Scendiamo quindi sul lungofiume più noto di Porto: il Cais da Ribeira. E' una passeggiata senza meta fra stretti, freschi e pittoreschi vicoli dove aleggia e in parte ancora sopravvive la Porto di una volta: un percorso che in una visita di questa città non deve mai mancare. In fondo alla passeggiata, pressochè sotto al ponte, c'è la scalinata che ci porta "al livello superiore" cioè alla parte alta del ponte Dom Luis I, riservata ai pedoni e alla metropolitana (la parte bassa serve al traffico stradale e dispone di uno stretto marciapiede) che collega le due parti della città; da qui si possono godere straordinarie viste sul fiume e sulla città vecchia, veramente coinvolgente. Proseguendo la passeggiata, dopo poche centinaia di metri arriviamo al Teleférico de Gaia che in una decina di minuti ci porta sulla sponda del fiume: durante il breve ma divertente viaggio, nelle cabine dalle pareti trasparenti, si possono godere belle viste sulla Ribeira e sulla città vecchia.

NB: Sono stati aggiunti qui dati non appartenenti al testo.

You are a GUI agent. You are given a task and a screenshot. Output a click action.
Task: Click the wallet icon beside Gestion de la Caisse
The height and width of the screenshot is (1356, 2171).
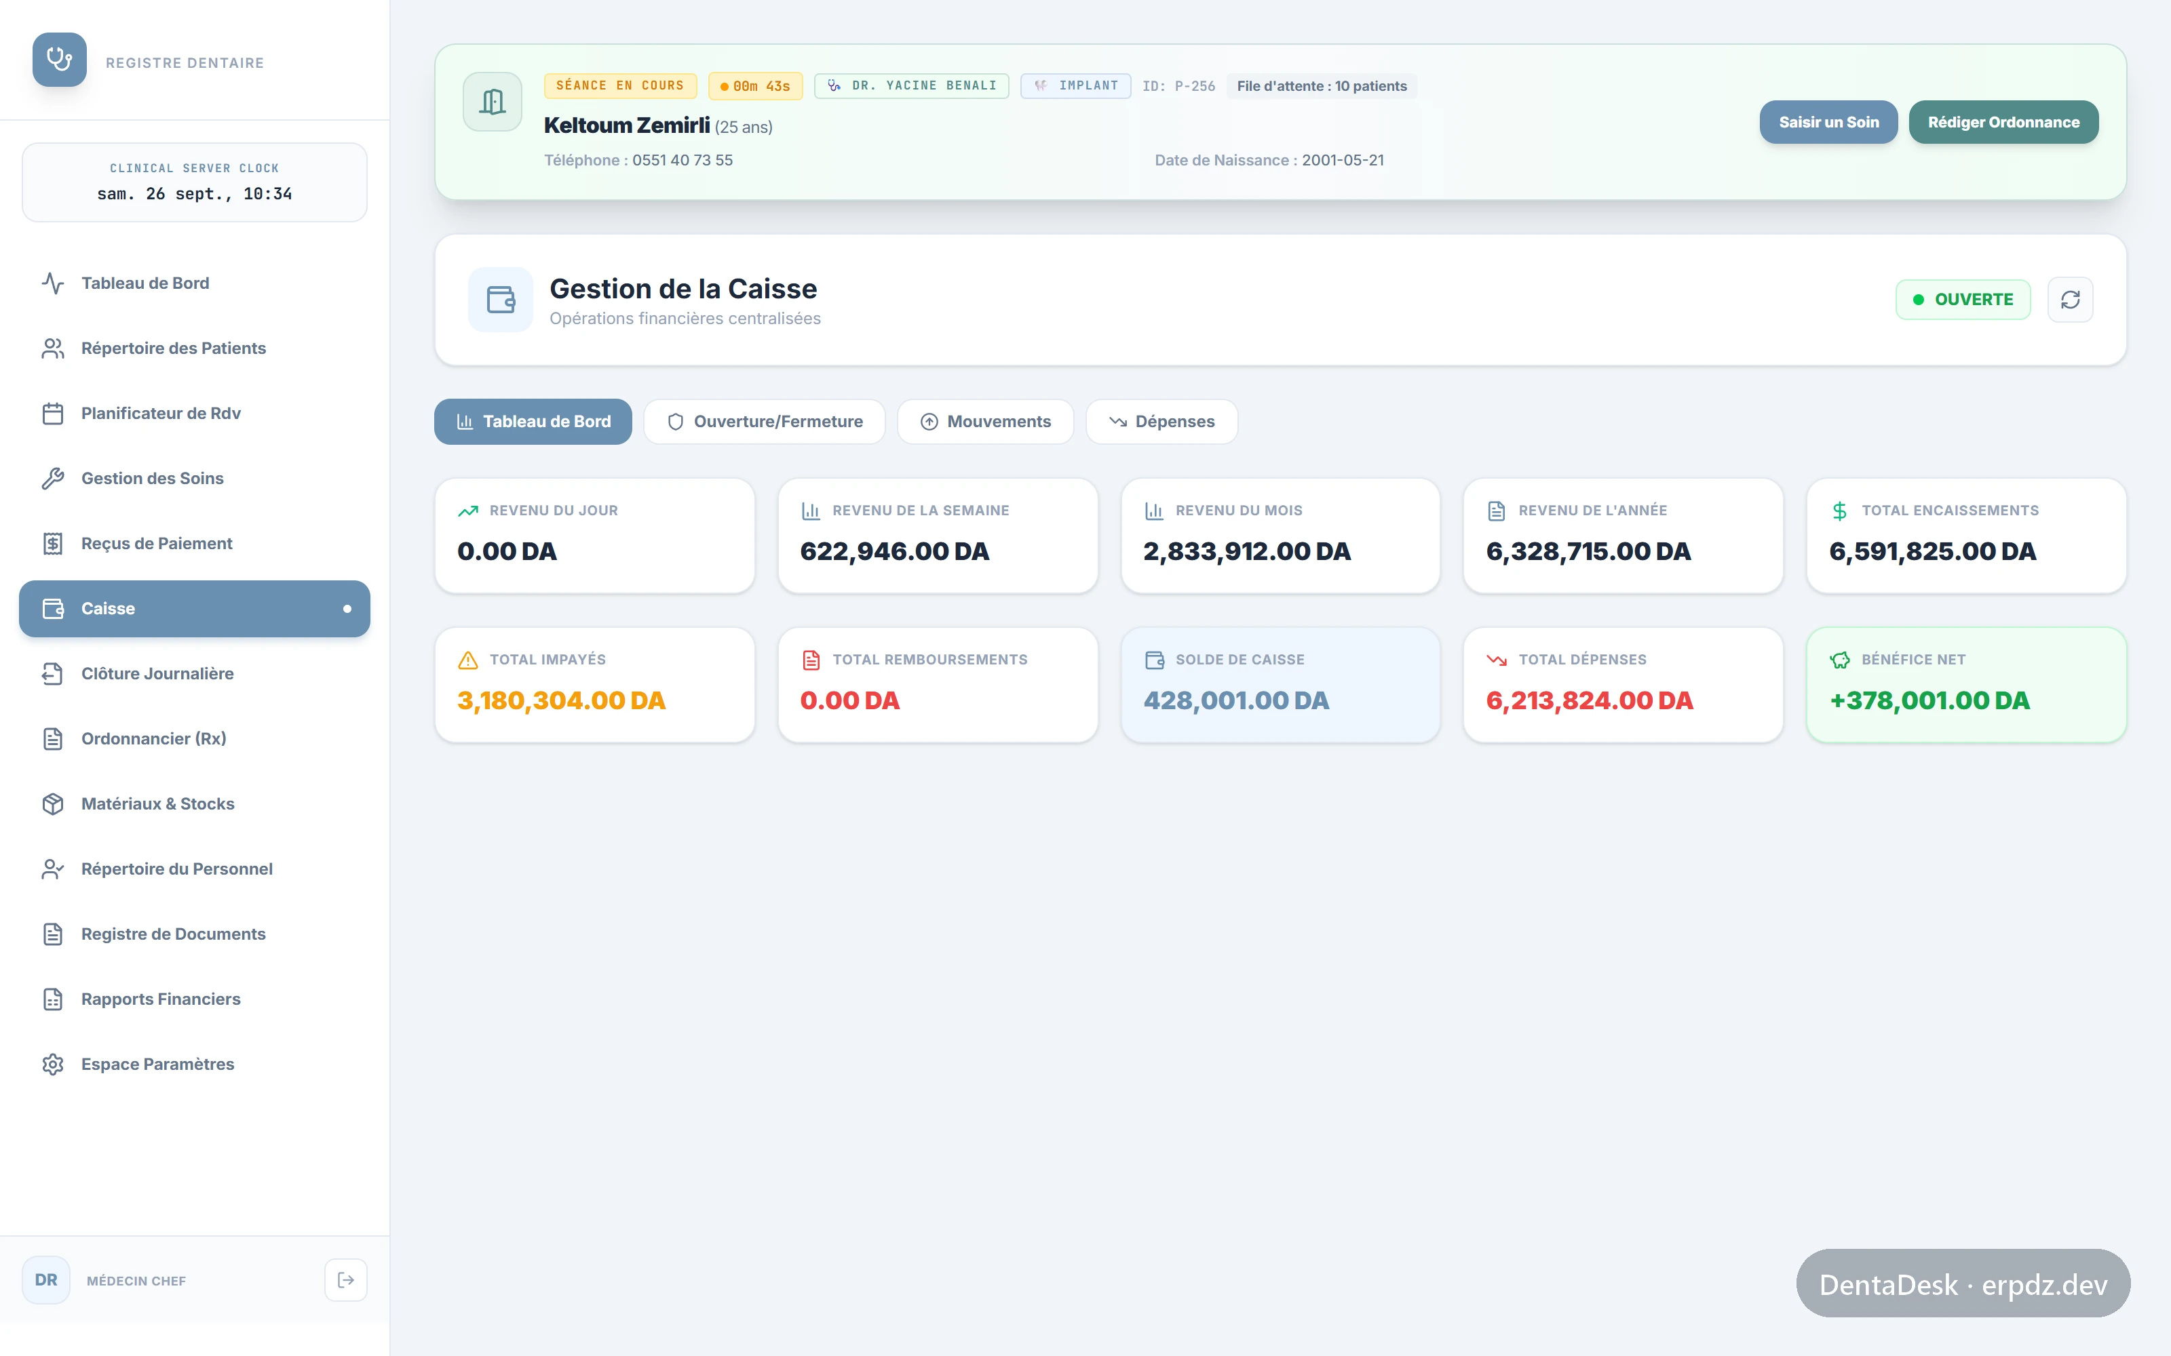501,300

Siamo ora sul lungofiume opposto alla Ribeira, popolato da banchi e negozi di vario genere, souvenir, abbigliamento, bar, gelaterie..... Fra tutte queste scegliamo di partecipare alla visita guidata delle cantine Sandeman, con degustazione finale di un paio di vini Porto. E qui, sulle panchine di questo lungofiume si conclude la visita alla città di Porto, domani di buon ora partiremo in direzione Braga e Guimaraes.

L'ultimo giorno di soggiorno a Porto l'abbiamo dedicato alla visita di Braga e Guimaraes. In auto, dall'hotel a Braga abbiamo impiegato circa un'ora; si percorrono poi altri 5 km. per arrivare al magnifico Santuario di Bom Jesus do Monte, con diverse alternative per la parte finale: a) si va oltre e si segue la strada che sale fino al ristorante poi, poco oltre, si parcheggia e si scende attraversando a piedi un giardino pubblico, b) si parcheggia nella parte inferiore del parco e si prende la teleferica a cremagliera che sale direttamente al santuario, c) dallo stesso parcheggio si sale a piedi percorrendo una comoda scalinata, nel parco, fiancheggiata da cappelle (sarebbe la via crucis). Quest'ultima è la via che abbiamo seguito e che ci porta alla base della Escadaria dos Cinco Sentidos, una scalinata che vista dal basso ha un magnifico e scenografico impatto architettonico, per arrivare nel piazzale del santuario sulla cima della collina da dove si gode di un ottimo panorama sulla sottostante città. Anche la città merita una visita, un tranquillo borgo con un piacevole centro storico nel quale spicca la Sé di Braga (risalente al XI secolo fu la prima costruita in Portogallo); un giro per le vie ombreggiate ci porta infine al variopinto Jardim de Santa Bárbara dalle precise geometrie.
Riprendiamo qundi l'auto per trasferirci, in una ventina di minuti, a Guimarães dove iniziamo con la visita al Paço dos Duques de Bragança, un ben conservato palazzo, del XV secolo, con torri merlate e lunghi comignoli, che domina la città ed i cui interni sono ricchi di arazzi fiamminghi, armi medievali, arredi d'epoca ed una cappella con bellisime vetrate policrome. Da qui ci trasferiamo al confinante Castelo de Guimarães, risalente all'XI secolo e discretamente conservato, per una passeggiata panoramica sui possenti bastioni. Il centro città di Guimarães è un dedalo medioevale di stradine, borghi e piazzette in una delle quali sorge l'Igreja de Nossa Senhora da Oliviera, una chiesa del XII secolo di stampo gotico con un imponente organo e ricche decorazioni.

Si conclude qui la prima parte del viaggio in terra portoghese, domani si iniza la lenta discesa verso sud.